◆ What needs to be done ◆
Write only how many lines of the listing below include the string "computer".

◆ Extracted entries ◆
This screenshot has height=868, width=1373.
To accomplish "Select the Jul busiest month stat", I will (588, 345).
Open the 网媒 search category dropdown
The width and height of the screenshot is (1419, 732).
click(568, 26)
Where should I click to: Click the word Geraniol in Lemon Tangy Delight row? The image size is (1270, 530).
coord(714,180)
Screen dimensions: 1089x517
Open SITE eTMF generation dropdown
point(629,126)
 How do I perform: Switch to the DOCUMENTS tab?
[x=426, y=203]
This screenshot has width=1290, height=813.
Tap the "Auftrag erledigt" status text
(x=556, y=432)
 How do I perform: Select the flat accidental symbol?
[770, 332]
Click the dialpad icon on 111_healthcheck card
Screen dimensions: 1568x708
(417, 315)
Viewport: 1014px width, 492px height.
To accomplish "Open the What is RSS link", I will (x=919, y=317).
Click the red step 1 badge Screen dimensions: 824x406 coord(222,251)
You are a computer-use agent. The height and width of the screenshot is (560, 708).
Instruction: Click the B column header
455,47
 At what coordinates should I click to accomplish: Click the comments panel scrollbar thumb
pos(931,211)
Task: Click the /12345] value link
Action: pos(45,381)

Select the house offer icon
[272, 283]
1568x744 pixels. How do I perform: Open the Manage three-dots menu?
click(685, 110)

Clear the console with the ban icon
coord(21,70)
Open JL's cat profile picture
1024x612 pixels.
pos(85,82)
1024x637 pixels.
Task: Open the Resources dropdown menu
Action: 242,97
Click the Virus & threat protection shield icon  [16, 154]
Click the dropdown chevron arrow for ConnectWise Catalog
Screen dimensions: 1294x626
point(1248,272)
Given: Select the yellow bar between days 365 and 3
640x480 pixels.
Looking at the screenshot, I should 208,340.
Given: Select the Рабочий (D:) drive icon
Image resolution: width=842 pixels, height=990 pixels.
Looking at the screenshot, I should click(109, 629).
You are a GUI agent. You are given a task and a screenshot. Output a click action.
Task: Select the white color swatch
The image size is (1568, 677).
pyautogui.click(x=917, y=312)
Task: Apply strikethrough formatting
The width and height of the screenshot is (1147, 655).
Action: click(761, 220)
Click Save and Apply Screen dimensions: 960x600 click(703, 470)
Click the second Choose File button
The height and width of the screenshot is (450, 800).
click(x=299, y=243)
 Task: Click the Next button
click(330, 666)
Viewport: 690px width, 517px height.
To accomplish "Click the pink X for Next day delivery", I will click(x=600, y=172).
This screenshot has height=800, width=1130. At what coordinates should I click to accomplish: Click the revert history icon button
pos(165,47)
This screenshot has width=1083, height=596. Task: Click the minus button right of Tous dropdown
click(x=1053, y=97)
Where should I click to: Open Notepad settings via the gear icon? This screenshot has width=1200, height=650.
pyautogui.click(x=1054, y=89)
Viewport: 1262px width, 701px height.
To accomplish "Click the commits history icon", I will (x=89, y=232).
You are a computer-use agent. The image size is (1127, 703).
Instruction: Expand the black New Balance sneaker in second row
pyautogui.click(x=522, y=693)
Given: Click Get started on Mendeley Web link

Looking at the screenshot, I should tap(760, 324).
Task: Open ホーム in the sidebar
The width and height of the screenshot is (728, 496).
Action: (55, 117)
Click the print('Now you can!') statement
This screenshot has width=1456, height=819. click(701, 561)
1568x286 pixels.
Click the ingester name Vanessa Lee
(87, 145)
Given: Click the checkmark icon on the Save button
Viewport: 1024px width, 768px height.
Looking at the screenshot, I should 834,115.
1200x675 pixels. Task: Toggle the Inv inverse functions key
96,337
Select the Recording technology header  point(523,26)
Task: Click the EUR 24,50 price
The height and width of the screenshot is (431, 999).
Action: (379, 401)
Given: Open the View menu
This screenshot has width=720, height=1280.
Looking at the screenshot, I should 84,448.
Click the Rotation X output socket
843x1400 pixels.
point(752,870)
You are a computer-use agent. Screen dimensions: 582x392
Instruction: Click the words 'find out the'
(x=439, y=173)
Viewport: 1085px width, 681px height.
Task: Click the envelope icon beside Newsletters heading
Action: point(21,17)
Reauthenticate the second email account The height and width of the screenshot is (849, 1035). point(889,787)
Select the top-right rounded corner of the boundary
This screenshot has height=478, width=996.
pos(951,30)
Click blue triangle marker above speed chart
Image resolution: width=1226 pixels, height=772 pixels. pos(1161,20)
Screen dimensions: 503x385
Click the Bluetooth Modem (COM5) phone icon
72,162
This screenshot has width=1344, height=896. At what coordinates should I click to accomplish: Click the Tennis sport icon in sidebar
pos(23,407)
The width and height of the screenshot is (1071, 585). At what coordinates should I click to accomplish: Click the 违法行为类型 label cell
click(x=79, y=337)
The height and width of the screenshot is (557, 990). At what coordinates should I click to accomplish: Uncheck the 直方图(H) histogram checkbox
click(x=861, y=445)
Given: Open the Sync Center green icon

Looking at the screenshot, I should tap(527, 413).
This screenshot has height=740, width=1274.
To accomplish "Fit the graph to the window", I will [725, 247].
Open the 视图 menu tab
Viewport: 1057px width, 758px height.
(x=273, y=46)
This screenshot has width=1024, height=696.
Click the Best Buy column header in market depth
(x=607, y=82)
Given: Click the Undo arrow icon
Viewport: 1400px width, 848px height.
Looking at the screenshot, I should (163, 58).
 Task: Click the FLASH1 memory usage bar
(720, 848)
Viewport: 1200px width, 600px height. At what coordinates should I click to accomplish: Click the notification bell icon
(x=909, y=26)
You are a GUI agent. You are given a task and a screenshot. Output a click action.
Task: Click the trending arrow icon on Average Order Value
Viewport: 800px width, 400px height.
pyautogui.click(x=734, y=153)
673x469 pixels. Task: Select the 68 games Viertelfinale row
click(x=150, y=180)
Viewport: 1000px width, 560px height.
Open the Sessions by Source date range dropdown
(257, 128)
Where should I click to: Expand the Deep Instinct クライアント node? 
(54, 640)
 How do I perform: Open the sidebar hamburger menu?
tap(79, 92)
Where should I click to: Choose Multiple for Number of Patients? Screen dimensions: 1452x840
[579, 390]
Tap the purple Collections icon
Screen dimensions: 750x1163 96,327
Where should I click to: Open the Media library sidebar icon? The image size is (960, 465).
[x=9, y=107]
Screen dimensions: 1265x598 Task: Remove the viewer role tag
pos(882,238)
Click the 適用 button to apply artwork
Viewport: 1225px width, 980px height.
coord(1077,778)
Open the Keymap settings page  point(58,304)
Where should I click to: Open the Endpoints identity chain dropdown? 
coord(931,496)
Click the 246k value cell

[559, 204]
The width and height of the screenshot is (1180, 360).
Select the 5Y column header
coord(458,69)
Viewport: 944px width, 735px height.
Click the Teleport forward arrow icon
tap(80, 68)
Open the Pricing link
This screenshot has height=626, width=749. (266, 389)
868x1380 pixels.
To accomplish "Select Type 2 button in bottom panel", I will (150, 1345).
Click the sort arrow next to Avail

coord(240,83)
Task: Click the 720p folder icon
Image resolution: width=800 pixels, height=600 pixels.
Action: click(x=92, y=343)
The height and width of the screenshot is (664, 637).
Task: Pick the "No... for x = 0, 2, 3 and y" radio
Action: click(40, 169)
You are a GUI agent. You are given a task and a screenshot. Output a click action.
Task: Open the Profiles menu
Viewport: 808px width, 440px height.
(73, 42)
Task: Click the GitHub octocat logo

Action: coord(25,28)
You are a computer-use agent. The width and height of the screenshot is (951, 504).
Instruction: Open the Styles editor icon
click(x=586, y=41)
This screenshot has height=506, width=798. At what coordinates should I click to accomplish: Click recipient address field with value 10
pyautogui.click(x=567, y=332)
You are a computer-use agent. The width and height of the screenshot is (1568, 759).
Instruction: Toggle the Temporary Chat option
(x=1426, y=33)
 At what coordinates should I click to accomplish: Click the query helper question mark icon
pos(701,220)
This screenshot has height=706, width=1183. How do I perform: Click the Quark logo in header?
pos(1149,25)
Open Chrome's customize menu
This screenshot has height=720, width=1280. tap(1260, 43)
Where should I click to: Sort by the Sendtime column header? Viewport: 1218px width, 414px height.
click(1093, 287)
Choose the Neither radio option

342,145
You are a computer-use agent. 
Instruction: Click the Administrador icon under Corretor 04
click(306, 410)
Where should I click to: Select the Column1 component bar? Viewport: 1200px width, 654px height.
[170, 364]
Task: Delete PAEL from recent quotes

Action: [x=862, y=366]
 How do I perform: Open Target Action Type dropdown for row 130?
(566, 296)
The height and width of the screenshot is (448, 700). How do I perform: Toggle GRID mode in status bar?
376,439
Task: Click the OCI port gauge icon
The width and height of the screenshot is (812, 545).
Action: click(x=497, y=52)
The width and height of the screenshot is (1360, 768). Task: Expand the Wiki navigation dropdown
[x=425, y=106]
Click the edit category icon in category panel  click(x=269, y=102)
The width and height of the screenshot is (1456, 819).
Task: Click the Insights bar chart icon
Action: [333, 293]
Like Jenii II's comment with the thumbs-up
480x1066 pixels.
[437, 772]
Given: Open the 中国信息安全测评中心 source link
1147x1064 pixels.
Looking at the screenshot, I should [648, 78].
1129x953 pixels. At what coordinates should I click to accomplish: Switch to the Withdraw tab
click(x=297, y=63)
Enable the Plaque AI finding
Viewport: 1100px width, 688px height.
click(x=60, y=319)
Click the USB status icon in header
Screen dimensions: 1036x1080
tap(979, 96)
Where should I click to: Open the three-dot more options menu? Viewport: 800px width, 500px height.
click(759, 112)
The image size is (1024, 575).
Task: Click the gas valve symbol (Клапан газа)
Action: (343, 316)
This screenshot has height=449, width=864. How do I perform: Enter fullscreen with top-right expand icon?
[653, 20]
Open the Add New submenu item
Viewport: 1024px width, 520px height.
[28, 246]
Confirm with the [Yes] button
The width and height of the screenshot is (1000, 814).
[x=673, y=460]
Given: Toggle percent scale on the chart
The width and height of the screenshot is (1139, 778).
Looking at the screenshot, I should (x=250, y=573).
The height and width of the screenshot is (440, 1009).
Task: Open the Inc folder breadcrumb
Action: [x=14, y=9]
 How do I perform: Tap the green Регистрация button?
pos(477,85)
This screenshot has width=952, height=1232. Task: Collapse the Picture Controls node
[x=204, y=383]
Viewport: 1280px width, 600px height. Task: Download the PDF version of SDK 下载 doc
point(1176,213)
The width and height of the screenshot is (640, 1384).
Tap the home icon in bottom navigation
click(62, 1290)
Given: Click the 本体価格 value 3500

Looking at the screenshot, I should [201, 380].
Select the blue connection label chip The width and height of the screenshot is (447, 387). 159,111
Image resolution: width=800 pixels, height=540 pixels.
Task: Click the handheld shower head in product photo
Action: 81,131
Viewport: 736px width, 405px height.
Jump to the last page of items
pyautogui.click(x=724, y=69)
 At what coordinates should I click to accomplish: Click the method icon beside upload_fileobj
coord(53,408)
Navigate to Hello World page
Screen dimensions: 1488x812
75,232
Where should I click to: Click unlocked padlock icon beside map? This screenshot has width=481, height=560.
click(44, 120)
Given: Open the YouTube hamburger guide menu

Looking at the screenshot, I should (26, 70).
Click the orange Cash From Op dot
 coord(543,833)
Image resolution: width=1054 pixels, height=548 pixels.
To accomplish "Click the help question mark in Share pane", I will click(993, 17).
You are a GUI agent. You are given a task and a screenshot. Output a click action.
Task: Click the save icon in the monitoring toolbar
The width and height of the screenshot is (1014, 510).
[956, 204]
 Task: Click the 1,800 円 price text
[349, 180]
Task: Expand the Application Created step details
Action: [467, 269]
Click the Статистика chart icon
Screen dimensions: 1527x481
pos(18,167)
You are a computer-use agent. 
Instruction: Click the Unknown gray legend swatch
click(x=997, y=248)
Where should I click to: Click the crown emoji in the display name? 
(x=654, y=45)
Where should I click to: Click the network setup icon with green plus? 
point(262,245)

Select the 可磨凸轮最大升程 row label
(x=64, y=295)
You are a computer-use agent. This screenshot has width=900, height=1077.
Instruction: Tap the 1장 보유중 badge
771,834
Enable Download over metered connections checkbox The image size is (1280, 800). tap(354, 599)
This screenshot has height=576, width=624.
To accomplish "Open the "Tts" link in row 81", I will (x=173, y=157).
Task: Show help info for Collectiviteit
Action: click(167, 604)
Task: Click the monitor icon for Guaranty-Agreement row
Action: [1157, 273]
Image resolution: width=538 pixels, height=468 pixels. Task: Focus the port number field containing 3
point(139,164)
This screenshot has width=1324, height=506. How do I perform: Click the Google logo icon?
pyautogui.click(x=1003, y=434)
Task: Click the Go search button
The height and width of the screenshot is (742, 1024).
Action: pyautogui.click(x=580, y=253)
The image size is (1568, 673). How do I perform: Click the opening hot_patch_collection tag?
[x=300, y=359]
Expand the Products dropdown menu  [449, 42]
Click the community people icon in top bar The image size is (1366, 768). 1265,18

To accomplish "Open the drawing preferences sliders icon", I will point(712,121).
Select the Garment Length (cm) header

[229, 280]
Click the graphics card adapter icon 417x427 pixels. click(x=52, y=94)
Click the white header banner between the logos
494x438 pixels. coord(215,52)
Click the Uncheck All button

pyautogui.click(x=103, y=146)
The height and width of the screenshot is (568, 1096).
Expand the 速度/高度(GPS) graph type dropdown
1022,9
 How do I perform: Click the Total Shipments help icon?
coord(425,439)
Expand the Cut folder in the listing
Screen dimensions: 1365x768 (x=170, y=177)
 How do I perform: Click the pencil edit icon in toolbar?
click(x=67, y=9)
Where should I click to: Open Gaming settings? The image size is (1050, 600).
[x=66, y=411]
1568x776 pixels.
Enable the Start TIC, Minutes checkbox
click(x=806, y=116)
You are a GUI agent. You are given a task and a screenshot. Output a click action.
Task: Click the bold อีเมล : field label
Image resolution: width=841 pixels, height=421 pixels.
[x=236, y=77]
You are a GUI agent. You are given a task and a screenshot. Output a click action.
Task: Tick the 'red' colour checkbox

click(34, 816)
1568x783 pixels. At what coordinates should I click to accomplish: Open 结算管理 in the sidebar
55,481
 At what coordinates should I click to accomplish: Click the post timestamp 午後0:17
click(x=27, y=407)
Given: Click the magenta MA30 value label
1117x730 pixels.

◆ Response to this task ◆
8